Der bevorstehende Contest bietet eine bunte Mischung aus Musikrichtungen und Bühnenshows, von den klassischen, dramatischen Eurovision-Balladen bis hin zu den Durchschnitts-EDM-Tracks, die sich auf dem Weg zum Lollapalooza verlaufen haben. Doch wie immer gibt es auch die Künstler:innen, die mit ihren einzigartigen Darbietungen und auffälligen Outfits versuchen, aus der Masse herauszustechen. Drei Acts haben es für mich jedoch ganz klar in die Top 3 geschafft: Schweden, Finnland und Frankreich.

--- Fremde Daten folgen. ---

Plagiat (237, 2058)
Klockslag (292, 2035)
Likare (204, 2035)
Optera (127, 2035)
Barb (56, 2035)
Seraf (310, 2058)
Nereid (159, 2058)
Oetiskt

Die Stars des Eurovision Song Contest 2023: Loreen, Käärijä und La Zarra
Schweden schickt dieses Jahr beim Eurovision Song Contest einen echten Star ins Rennen: Loreen. Wenn ihr Name bekannt vorkommt, liegt das daran, dass sie bereits 2012 den ESC mit ihrem Hit „Euphoria“ gewann und damit einen der erfolgreichsten ESC-Songs aller Zeiten schuf. In diesem Jahr kehrt sie als Wiederholungstäterin zurück und präsentiert ihren Fans mit „Tattoo“ einen von Kritikern und Fans gleichermaßen gelobten Electropop/House-Song, der an ihren Siegertitel erinnert. Kein Wunder, dass sie beim schwedischen ESC-Vorentscheid, dem Melodifestivalen, mit Bravour gewann und ihre Konkurrenz hinter sich ließ. Auf dem zweiten Platz landeten die Zwillingsbrüder Marcus & Martinus. Loreen, die berberisch-marokkanischer Herkunft ist, nahm 2017 ebenfalls am schwedischen Vorentscheid teil, schaffte es aber mit „Statements“ nicht einmal ins Finale. Mit „Tattoo“ hat sie gute Chancen, das Publikum erneut zu begeistern. Mit ihrem atemberaubenden Gesang, hypnotisierenden Melodien und einer makellosen Produktion wird sie auf jeden Fall für Furore sorgen.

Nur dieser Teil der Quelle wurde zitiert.